Please give back, word for word, only the lines starting at the one containing "Image resolution: width=532 pixels, height=500" and ending at the one containing "Image resolution: width=868 pixels, height=296" within the material below.

THE DATA.
◇ ◇ ◇ ◇
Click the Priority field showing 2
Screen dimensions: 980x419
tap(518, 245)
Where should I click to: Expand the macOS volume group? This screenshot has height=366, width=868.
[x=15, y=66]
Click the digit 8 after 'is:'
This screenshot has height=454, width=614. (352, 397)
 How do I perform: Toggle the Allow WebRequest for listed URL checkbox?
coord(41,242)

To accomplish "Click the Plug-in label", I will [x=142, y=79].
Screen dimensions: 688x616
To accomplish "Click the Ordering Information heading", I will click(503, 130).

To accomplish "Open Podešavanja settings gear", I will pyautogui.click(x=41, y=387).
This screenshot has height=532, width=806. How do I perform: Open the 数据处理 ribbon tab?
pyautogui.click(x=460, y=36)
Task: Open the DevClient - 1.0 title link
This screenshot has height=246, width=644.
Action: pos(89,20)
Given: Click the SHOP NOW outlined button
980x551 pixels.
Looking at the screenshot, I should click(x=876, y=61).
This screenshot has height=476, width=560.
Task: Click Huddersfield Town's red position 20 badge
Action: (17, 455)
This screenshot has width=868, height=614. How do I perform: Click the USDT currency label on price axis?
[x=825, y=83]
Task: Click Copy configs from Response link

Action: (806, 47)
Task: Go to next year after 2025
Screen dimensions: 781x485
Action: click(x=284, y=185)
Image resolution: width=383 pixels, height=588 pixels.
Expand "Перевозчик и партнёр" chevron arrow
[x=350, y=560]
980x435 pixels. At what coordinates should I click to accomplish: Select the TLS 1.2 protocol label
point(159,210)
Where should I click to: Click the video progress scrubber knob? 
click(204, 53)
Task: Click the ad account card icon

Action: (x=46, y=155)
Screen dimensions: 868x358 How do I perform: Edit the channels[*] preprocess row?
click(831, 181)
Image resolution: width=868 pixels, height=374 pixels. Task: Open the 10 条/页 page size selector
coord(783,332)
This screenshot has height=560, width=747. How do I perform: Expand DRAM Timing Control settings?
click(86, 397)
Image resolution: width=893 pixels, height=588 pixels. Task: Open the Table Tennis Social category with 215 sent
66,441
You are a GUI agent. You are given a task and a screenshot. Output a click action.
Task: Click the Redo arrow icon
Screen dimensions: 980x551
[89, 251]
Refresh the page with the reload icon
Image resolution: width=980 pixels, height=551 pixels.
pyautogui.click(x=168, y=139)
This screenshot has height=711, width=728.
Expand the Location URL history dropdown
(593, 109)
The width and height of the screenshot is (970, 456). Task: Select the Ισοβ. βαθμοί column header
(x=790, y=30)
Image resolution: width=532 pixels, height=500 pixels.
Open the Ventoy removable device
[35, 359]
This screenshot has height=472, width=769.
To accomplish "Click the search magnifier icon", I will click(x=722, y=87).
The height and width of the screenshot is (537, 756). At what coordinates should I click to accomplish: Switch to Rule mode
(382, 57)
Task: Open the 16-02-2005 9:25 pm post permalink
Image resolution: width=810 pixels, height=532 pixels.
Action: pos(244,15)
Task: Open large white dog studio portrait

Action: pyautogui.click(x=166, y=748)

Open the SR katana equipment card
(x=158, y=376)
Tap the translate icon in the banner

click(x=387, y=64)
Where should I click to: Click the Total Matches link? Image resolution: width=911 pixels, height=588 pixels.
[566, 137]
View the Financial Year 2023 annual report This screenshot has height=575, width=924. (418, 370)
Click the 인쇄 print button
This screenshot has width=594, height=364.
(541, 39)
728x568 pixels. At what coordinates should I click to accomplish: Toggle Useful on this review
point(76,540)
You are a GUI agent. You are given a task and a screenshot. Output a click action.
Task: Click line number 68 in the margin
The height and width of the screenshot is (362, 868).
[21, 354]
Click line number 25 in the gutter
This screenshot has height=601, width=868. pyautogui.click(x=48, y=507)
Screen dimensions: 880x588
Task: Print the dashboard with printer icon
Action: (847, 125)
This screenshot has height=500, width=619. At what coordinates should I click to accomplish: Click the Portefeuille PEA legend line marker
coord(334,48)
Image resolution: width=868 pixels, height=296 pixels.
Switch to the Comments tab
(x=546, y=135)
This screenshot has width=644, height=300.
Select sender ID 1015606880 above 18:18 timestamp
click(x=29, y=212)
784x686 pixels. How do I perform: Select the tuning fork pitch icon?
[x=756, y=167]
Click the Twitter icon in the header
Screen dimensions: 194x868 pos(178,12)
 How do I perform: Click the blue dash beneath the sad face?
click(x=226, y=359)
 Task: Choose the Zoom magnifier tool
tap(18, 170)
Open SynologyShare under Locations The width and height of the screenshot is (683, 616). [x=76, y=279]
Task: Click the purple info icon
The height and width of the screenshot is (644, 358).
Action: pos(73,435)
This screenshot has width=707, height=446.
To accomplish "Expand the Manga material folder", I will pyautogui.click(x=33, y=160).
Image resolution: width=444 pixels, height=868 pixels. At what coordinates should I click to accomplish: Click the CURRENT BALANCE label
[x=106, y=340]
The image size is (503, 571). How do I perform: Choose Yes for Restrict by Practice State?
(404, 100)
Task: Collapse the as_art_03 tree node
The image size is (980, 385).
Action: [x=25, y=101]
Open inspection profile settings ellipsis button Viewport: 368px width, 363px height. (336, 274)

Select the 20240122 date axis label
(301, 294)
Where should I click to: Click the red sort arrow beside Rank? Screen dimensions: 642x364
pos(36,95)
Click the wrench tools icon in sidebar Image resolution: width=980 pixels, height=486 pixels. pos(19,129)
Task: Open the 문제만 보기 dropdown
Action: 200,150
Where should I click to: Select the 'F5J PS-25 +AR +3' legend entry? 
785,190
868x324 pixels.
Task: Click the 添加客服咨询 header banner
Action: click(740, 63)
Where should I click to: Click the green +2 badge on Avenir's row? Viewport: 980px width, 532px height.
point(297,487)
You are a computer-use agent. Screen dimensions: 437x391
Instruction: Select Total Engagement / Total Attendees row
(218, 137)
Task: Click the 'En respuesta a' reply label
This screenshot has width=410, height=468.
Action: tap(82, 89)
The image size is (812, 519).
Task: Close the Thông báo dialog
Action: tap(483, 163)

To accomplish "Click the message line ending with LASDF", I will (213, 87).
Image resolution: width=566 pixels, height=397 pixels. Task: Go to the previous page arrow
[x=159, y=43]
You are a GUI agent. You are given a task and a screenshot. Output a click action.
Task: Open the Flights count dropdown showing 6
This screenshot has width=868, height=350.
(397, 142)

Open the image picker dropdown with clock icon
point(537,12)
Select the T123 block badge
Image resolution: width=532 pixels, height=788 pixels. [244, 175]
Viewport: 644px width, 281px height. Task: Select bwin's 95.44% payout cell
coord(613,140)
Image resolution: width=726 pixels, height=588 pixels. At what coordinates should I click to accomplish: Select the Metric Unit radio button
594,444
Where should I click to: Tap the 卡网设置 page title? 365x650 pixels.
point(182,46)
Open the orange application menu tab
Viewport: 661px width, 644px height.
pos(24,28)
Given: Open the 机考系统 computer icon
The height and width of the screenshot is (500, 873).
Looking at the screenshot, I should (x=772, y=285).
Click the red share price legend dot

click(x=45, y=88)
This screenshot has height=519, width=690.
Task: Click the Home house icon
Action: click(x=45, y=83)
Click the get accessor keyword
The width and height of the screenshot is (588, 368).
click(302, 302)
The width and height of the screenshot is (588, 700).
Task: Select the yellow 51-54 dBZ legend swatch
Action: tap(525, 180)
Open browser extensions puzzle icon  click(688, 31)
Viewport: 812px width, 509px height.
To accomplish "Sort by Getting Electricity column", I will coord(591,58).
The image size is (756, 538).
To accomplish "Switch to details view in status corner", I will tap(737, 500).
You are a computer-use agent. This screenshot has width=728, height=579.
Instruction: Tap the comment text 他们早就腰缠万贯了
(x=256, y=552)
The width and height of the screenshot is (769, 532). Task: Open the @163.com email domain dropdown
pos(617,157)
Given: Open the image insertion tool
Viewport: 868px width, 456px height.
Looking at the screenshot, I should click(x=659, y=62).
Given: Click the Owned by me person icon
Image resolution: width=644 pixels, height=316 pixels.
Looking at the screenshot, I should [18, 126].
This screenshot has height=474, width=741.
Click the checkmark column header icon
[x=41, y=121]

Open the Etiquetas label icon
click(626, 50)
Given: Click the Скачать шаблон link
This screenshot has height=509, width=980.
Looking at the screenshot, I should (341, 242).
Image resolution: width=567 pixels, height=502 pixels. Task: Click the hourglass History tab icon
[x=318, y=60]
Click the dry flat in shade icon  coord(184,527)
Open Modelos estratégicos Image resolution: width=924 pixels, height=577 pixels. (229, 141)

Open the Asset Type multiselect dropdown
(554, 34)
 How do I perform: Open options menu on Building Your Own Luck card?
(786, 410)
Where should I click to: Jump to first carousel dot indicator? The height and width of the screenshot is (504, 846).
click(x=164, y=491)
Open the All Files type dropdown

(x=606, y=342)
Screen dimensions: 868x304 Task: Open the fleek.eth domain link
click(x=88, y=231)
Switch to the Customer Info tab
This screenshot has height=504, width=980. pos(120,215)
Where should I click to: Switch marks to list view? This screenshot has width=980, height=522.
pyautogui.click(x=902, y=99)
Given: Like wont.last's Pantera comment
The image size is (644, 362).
◇ ◇ ◇ ◇
REPLY TO THE TASK.
Image resolution: width=532 pixels, height=500 pixels.
Open the Ventoy removable device
[35, 359]
This screenshot has height=472, width=769.
To accomplish "Click the search magnifier icon", I will click(x=722, y=87).
The height and width of the screenshot is (537, 756). At what coordinates should I click to accomplish: Switch to Rule mode
(382, 57)
Task: Open the 16-02-2005 9:25 pm post permalink
Image resolution: width=810 pixels, height=532 pixels.
Action: pos(244,15)
Task: Open large white dog studio portrait

Action: pyautogui.click(x=166, y=748)

Open the SR katana equipment card
(x=158, y=376)
Tap the translate icon in the banner

click(x=387, y=64)
Where should I click to: Click the Total Matches link? Image resolution: width=911 pixels, height=588 pixels.
[566, 137]
View the Financial Year 2023 annual report This screenshot has height=575, width=924. (418, 370)
Click the 인쇄 print button
This screenshot has width=594, height=364.
(541, 39)
728x568 pixels. At what coordinates should I click to accomplish: Toggle Useful on this review
point(76,540)
You are a GUI agent. You are given a task and a screenshot. Output a click action.
Task: Click line number 68 in the margin
The height and width of the screenshot is (362, 868).
[21, 354]
Click line number 25 in the gutter
This screenshot has height=601, width=868. pyautogui.click(x=48, y=507)
Screen dimensions: 880x588
Task: Print the dashboard with printer icon
Action: (847, 125)
This screenshot has height=500, width=619. At what coordinates should I click to accomplish: Click the Portefeuille PEA legend line marker
coord(334,48)
Image resolution: width=868 pixels, height=296 pixels.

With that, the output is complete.